Rich is describing the groundswell of "populist rage" against the political institutions of Washington DC. It's not so much the American slumdogs as the suburbandogs who are uniting against the government in their revulsion for American elites. This could be a text book case of people's power from Li and Bernoff's Groundswell. Except, of course -- unlike examples in their book (like Jeff Jarvis' popular rebellion against Dell over a broken laptop) --this "tsunami of populist rage" isn't going to end with a replacement laptop.
The problem is that the crisis in American is being treated -- by media, politicians and above all by the people -- as a crisis of morality when it is actually an economic crisis. Peggy Noonan correctly points out that "the national conversation on the economy is frozen." That's because nobody is really talking about the economy. Instead, they all see the problems in terms of blame -- blaming CEOs, Uncle Bernie, Wall Street, left-wing Democrats, bankers or mortgage brokers. But actually, as Niall Ferguson so brilliantly explains, it's a general crisis of indebtedness. We are all in this together, both in terms of our guilt and our innocence:
They need to grow up and face the harsh reality: The Western world is suffering a crisis of excessive indebtedness. Governments, corporations and households are groaning under unprecedented debt burdens. Average household debt has reached 141% of disposable income in the United States and 177% in Britain. Worst of all are the banks. Some of the best-known names in American and European finance have liabilities 40, 60 or even 100 times the amount of their capital.

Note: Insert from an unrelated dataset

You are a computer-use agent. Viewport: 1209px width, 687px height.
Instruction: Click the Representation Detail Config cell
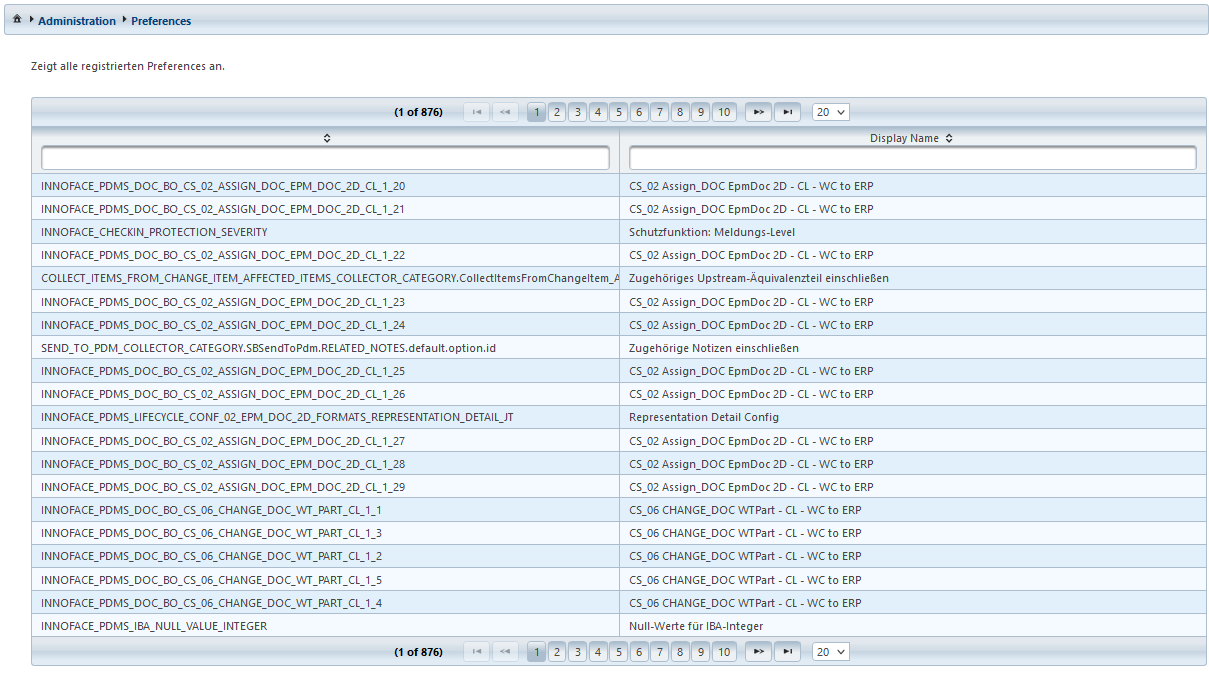(x=703, y=417)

Frank Rich is right to say that Obama needs to get "in front" of the tsunami of populist rage. But he needs to do it in the context of his belief in the principle of "responsibility". We all -- government, households, corporations, individuals -- have a responsibility to reduce debt. Otherwise, as Ferguson argues and the Economist warns, the world is going to disintegrate into a globalized version of Argentina.

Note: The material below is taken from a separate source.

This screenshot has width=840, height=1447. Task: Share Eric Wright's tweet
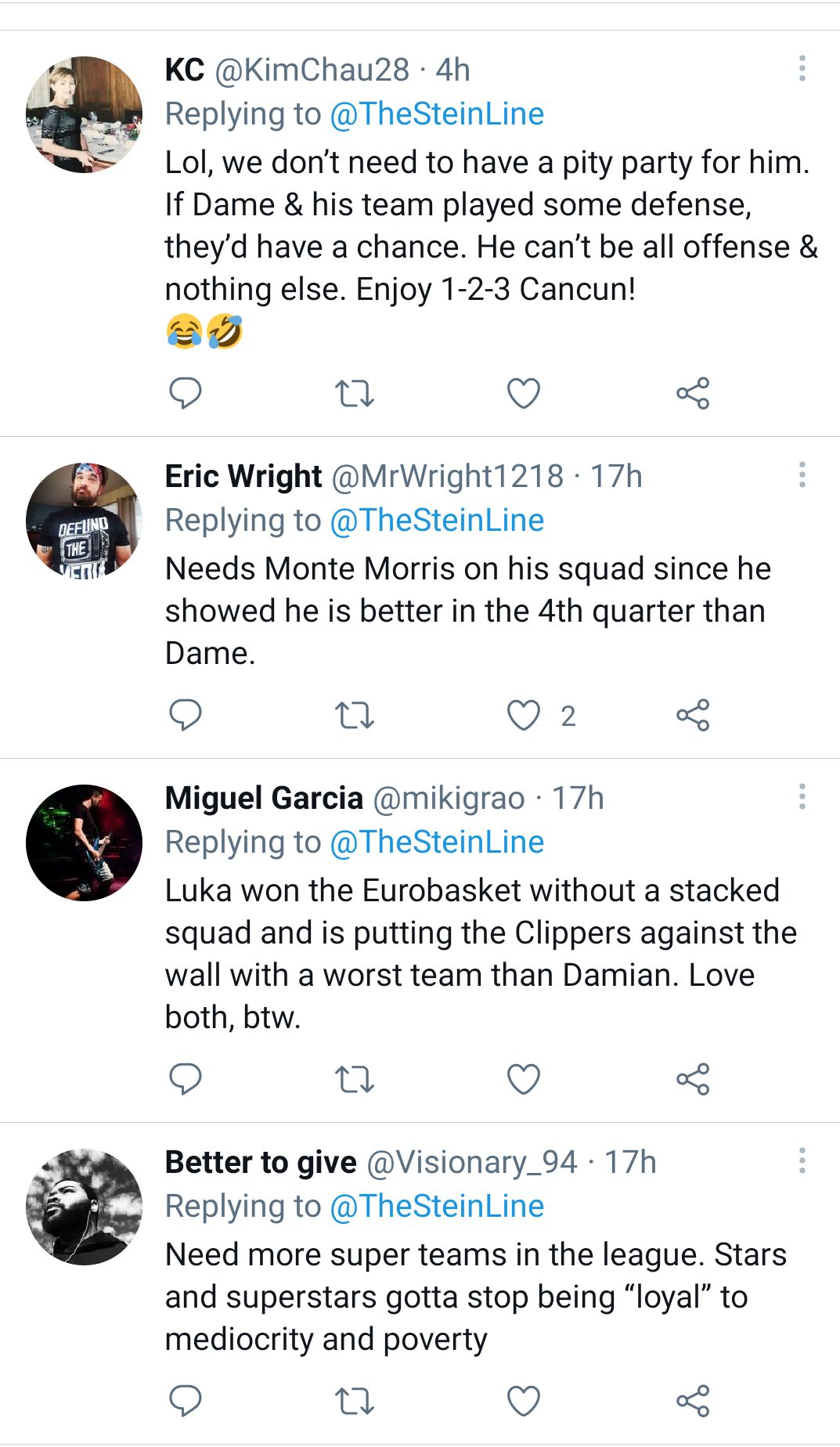[x=693, y=715]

Noonen tells us that we should "brace ourselves" for a very bumpy landing. Unlike the miracle on the Hudson, however, this may not be a perfect landing. Then what? Then the current morality show is going to get very very nasty. Alan Brinkley cheerfully tells us that railing against the rich is a great American tradition going back to Huey P. Long, Father Charles Coughlin and John Steinbeck. The difference, however, between the Great Depression and now is Li and Bernoff's groundswell, a populist tsunami empowered by the digital revolution. It's the mistaken assumption today -- peddled throughout the media, both old and new -- that the "people" can effectively rebel against institutional power. This is a dangerous lie and I'm afraid that it will cost us dearly. I'm bracing myself for a splash landing. Captain Sully in '12?